THROMBOLYTIC EFFICACY OF A MODIFIED TISSUE-TYPE PLASMINOGEN-ACTIVATOR, SUN9216, IN THE RAT MIDDLE CEREBRAL-ARTERY THROMBOSIS MODEL

We have developed a model whereby the middle cerebral artery in an experimental animal can be occluded by a photochemical reaction between rose bengal and green light. This causes endothelial injury followed by platelet adhesion, aggregation and formation of a platelet-rich thrombus at the site of the photochemical reaction. SUN9216, a modified tissue-type plasminogen activator, is a new thrombolytic agent which consists of the fibrin kringle 1 domain of plasminogen;and the two kringles, the serine protease domains of the native tissue-type plasminogen activator. The mannose glycosylation site on the kringle 1 of tissue-type plasminogen activator is modified to yield a compound with a longer half-life in the blood than native tissue-type plasminogen activator.
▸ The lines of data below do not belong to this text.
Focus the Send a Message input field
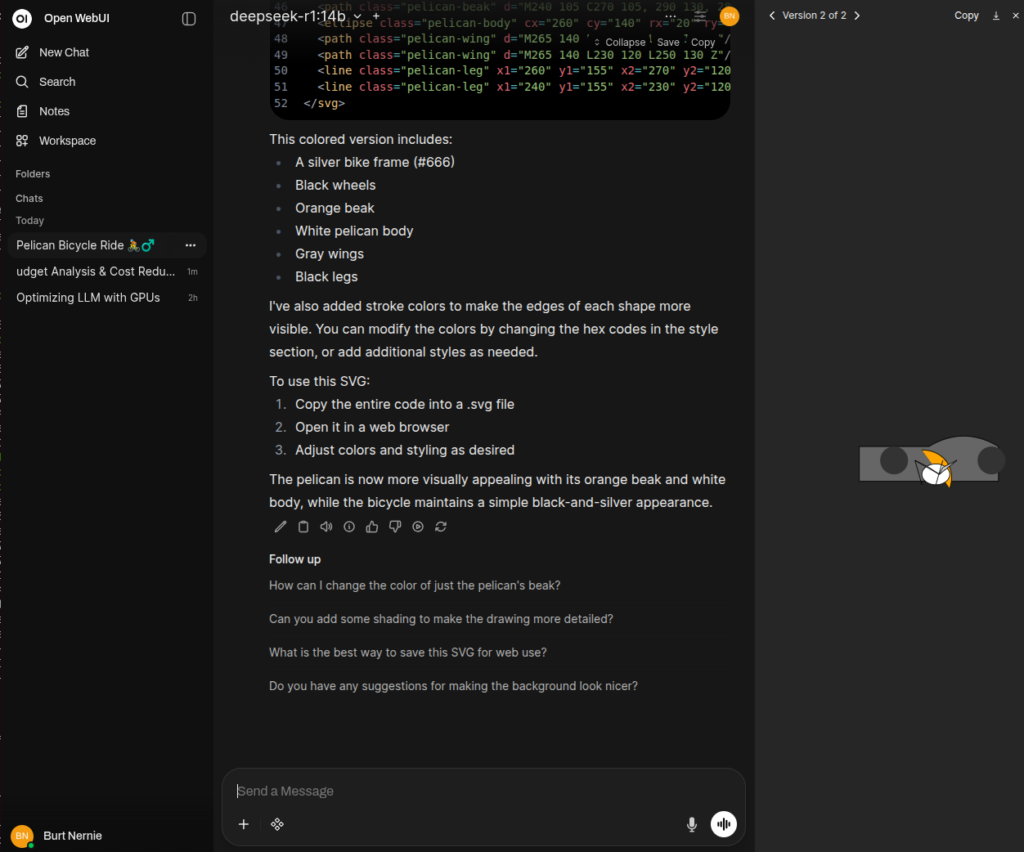Screen dimensions: 1024x852 coord(480,791)
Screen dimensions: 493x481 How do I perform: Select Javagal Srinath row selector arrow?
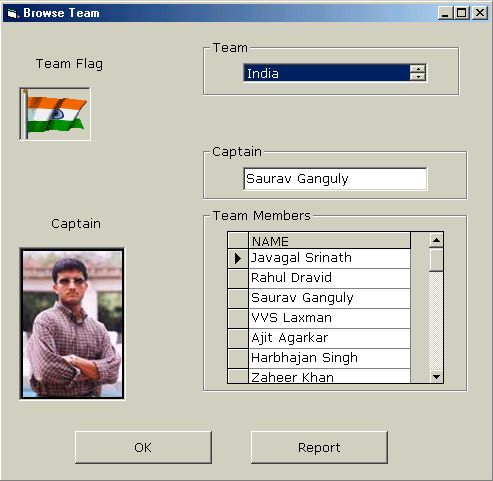coord(238,258)
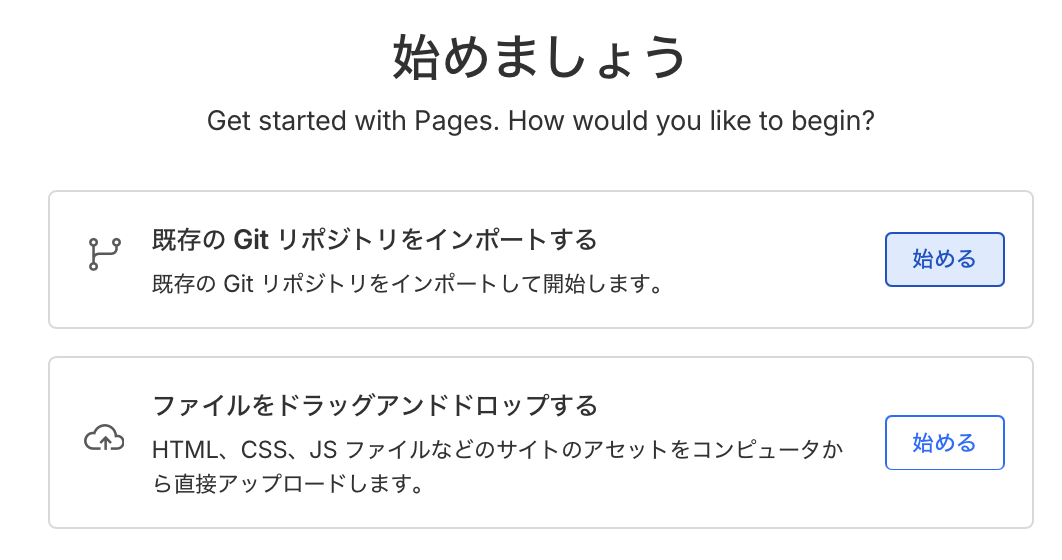Click the から直接アップロードします line of text
This screenshot has width=1062, height=560.
(288, 486)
We evaluated the thrombolytic effects of recombinant tissue-type plasminogen activator and SUN9216 in the thrombotically occluded rat middle cerebral artery. SUN9216 was administered by continuous infusion or as a single bolus injection 30 min after the middle cerebral artery had been occluded by a thrombus. Both SUN9216 and recombinant tissue-type plasminogen activator caused reopening of the middle cerebral artery by thrombolysis. The efficacy of SUN9216 was higher than that of recombinant tissue-type plasminogen activator. Further, the area of ischaemic cerebral damage caused by the middle cerebral artery occlusion was significantly (P < 0.05) reduced by SUN9216, but in this respect, recombinant tissue-type plasminogen activator was ineffective.